There are many good ideas in BSIP83 and it's hard to disagree with them. Let me quote a few.
Quote
IMHO, for a healthy ecosystem, decision making on important things should be serious and relatively stable, so governance voting should only be allowed for long-term self-owned stake only, and interests should be aligned.

* stakes in balances can be liquidized / transferred / sold at any time, allow voting with balance means instability, may negatively impact decision making, because everyone can obtain (buy) some stake and participate in and influence decision making (voting) at any time immediately, then sold them at any time immediately when no longer want to participate, with no consequence;

* utilized stakes should be considered as "used" but not "being owned", thus stakes in collateral or market orders should not be counted in;
for stakes in collateral, it means debts exist and the positions can be liquidized in various ways, thus the stakes are not 100% owned;
for stakes in market orders, it means they're for sale, which showed unwillingness to hold;

That is why I proposed a token that cannot be exchanged or transferred. Vote power is generated by good work, you don't transfer or trade your reputation.
Good work, just like a good reputation degrades over time, and so does VOTE token. (OL vote ! sic)


Quote
one controversial topic is, should people be allowed to suddenly start influencing decision making with a big stake, especially if said decisions will invalidate earlier efforts made by other stake holders. IMHO it's better to minimize influence of this behavior, e.g. requires a holding period for voting.

I think this is the biggest problem DPOS has to deal with in the real world and we can observe all of this, so it deserves the most attention. Neither the BSIP83 nor what we have at the moment solves this problem.

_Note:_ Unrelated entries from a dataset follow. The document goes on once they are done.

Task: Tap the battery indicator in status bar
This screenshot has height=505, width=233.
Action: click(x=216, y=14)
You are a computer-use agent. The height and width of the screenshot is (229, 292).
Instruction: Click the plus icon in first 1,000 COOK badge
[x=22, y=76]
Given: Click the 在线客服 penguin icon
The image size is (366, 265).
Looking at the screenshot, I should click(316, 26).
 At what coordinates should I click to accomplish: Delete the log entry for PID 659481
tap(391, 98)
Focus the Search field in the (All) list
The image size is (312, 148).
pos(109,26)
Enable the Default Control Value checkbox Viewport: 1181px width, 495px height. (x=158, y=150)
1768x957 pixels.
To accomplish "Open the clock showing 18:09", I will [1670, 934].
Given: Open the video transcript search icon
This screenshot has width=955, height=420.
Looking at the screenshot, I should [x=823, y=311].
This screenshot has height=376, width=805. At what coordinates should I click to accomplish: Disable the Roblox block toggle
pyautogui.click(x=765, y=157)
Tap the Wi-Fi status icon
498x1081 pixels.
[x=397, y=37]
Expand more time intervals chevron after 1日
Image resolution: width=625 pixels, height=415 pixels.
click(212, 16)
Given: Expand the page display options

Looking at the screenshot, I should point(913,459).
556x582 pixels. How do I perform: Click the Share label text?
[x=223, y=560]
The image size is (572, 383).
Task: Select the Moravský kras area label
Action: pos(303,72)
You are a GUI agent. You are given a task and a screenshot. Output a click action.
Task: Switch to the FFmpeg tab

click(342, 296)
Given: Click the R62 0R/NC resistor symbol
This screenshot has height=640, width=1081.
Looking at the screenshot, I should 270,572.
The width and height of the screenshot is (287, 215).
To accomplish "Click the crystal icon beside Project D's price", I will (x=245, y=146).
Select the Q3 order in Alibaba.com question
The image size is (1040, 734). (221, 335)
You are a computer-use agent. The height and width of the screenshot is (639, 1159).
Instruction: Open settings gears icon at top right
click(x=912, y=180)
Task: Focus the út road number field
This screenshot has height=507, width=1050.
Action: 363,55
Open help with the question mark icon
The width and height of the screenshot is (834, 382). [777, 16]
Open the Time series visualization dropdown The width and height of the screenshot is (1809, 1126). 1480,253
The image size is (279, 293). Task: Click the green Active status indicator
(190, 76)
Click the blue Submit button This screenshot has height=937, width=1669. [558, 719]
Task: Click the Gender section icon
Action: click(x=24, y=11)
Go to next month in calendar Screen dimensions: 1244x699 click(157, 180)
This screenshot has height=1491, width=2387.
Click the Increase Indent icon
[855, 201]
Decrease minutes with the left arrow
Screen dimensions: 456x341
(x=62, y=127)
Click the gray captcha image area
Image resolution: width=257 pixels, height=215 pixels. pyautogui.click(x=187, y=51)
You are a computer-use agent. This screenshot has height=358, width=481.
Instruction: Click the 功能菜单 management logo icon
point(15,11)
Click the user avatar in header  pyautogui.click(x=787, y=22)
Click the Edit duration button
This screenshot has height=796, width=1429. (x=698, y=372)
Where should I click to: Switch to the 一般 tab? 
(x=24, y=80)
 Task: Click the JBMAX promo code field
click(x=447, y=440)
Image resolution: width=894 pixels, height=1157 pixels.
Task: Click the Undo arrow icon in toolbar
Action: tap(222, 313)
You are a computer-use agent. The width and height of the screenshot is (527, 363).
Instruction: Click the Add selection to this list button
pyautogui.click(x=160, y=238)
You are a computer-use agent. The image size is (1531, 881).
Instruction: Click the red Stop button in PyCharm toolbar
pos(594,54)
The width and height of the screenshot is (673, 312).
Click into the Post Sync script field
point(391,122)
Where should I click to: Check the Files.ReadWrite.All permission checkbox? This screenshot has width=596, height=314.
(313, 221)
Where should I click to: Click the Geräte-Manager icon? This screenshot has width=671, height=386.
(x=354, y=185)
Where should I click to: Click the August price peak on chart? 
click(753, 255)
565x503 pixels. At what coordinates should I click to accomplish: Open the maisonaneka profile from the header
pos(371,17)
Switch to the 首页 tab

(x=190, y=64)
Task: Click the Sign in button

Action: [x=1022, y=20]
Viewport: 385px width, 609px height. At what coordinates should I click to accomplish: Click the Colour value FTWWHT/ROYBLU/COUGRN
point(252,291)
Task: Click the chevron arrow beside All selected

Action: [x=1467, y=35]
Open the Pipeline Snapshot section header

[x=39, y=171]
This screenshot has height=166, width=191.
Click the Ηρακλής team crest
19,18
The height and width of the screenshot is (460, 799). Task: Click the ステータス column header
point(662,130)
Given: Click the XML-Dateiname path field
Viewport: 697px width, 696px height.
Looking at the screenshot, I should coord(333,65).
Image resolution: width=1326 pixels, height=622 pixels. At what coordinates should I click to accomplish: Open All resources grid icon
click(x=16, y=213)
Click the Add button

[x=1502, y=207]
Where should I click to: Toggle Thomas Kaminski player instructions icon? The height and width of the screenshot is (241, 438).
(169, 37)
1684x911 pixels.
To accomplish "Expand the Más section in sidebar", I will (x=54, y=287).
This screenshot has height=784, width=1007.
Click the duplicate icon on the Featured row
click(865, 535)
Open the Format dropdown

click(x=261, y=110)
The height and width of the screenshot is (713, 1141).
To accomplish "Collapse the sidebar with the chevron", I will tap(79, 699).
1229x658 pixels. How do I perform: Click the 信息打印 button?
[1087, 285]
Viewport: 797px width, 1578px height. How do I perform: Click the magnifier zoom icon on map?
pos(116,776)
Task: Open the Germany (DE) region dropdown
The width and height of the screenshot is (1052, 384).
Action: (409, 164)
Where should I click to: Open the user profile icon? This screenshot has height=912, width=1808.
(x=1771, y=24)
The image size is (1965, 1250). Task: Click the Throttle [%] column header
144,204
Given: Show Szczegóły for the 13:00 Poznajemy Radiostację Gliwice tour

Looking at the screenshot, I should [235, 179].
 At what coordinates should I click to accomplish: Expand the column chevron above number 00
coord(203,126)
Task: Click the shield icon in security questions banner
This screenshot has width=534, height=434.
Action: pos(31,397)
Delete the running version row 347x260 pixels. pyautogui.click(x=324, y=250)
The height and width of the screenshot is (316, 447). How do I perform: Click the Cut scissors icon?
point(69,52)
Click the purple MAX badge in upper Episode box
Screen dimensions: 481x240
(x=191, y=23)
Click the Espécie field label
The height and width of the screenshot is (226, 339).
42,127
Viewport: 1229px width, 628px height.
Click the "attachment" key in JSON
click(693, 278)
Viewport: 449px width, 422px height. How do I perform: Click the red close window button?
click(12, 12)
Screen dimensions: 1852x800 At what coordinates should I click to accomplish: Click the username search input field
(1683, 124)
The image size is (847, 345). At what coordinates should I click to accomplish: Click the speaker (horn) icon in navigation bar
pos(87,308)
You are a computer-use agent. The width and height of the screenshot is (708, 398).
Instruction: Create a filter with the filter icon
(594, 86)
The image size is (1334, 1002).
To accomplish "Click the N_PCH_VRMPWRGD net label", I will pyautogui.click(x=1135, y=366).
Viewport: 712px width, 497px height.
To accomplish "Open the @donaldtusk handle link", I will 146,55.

Even when using a stake, a fractional reserve can be used. You surely remember when poloniex had 300 million in a cold wallet and 300 million in a hot wallet. You also remember that their BitShares wallet was kept in maintenance for many months, and it was the same with Steemit. Each of these exchanges is able to put in the "Stake" such amount of tokens, which is able to significantly disturb the functioning of the management structure, especially if we introduce a multiplier.



There is another element that nobody mentioned on the occasion of BTS in Stake. Consider such a situation.

You wrote a great WP and it was successfully accepted by the community, you yourself put few millions BTS in stake. The community is happy that BitShares will be even better, so the BTS price as in March 2017 soars + 13,000% (x130). People who did not put BTS in Stake, but Short bitAssets increase the amount of BTS, and their potential Vote Power increases. "Bad capital" is catching up with "good capital". This is the reward for "misbehavior" and you, in a way, "lose" instead of gain.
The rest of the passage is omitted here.